The short answer is, yes.

That's exactly what Intrapac Property is doing at Kinley, a 3000+ dwelling development on Melbourne’s eastern fringe. All homes purchased at Kinley must install a solar power system, a rule enforced through design & planning controls.

That's right, the developer is mandating solar power on all homes, even those sold as land lots - hence the need for controls though the planning system.

It's a bold move for sure, and the first of its kind for a large-scale, suburban development in Australia. Once complete, the community will host over 15MW of solar, or almost 50,000 solar panels, in what is a clear statement of innovation and sustainability.

New Energy Ventures has helped Intrapac to ensure their 100% solar community is technically possible and commercially viable

There are a number of factors complicating the quest for 100% solar communities.

At the top of the list is the risk of overloading the grid with too much solar generation during the day. This can lead to issues such as voltage instability and network congestion. Often this manifests in the form of a costly surprise for developers at the time of utility network connection, or for residents who experience voltage and power quality issues - namely their lights, appliances and solar systems either turn off or stop working altogether.

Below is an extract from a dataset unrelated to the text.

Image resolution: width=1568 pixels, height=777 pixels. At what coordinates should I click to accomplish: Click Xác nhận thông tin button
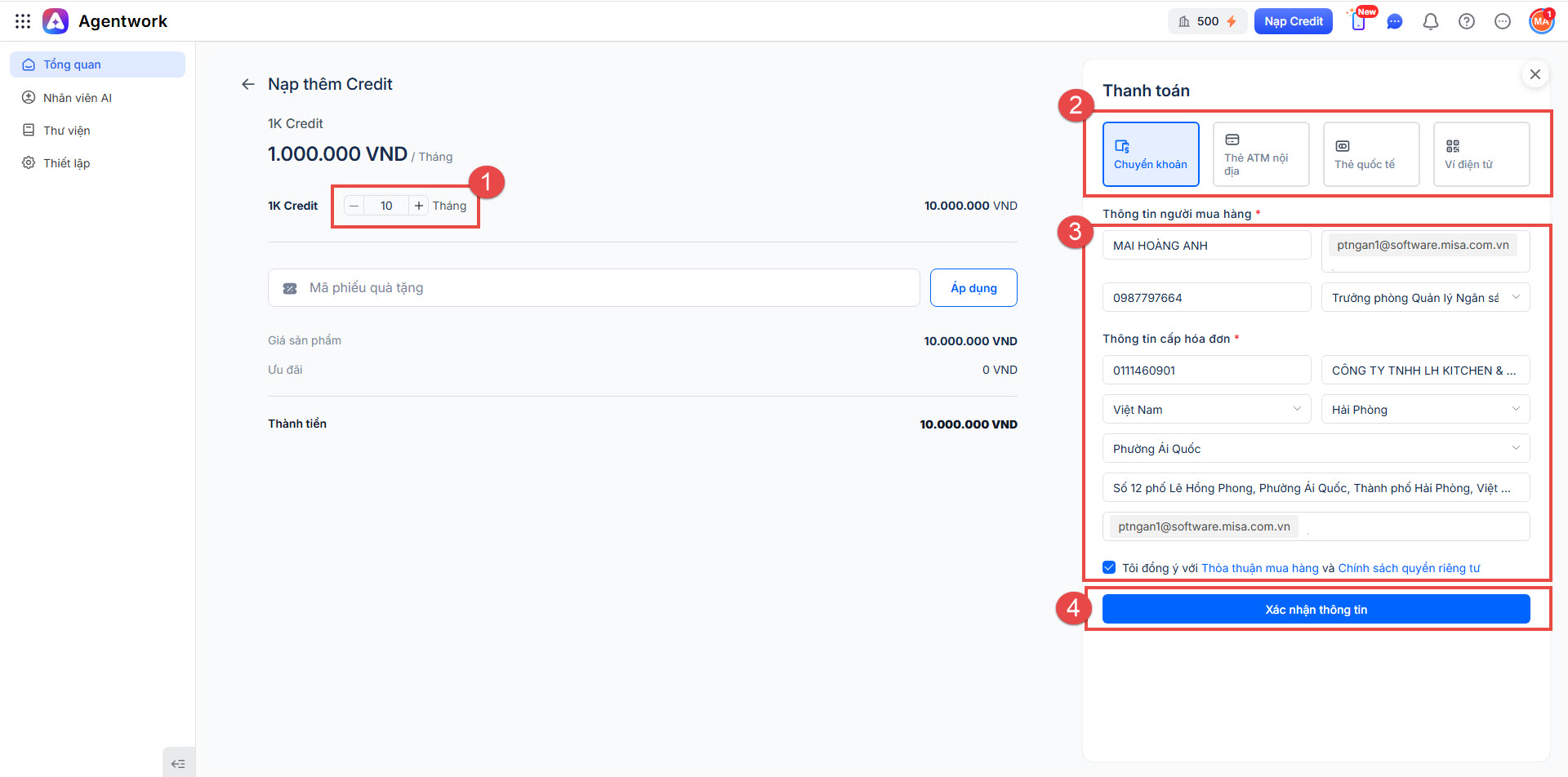point(1316,610)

We've worked with Intrapac to devise a multi-pronged solution to this problem:

  • Creating load sinks. This development will use internet-of-things technology to orchestrate energy loads such as hot water heaters and air conditioners, turning them on during the day to absorb surplus solar generation that can’t go to the grid.

  • Better network design. Such high-penetration of solar, in this case, requires a different network layout. Careful electricity network forecasting has been undertaken by our team using leading engineering models (SINCAL) augmented with our consideration of new energy technology generation and flexible load sinks. This level of detailed planning has allowed Intrapac to proceed with confidence and ensures discussions with the utility progress smoothly.

Another challenge of mandating solar power is the additional cost burden placed on home buyers. This is particularly relevant to new home buyers who may not have the borrowing capacity to pay for a solar system in their mortgage. To address this, we've supported Intrapac in creating a solar energy offer that removes the upfront cost of purchase. The homeowner can simply sign up to a nominated, low-cost energy provider for a certain period of time to participate, reducing the upfront capital requirement.

With all these solutions, the developer's out-of-pocket costs have been minimal. In fact, as is the case with Intrapac's solar energy offer, it has the potential to create a new and ongoing income stream for the developer.

New Energy Ventures is a management and energy consultancy that has worked with over 20 of Australia's developers. We devise market-leading new energy strategies that sell more houses, reduce development costs, and create new revenue streams.

We supported Intrapac to make Kinley the first large-scale suburban new-build community to go 100% solar.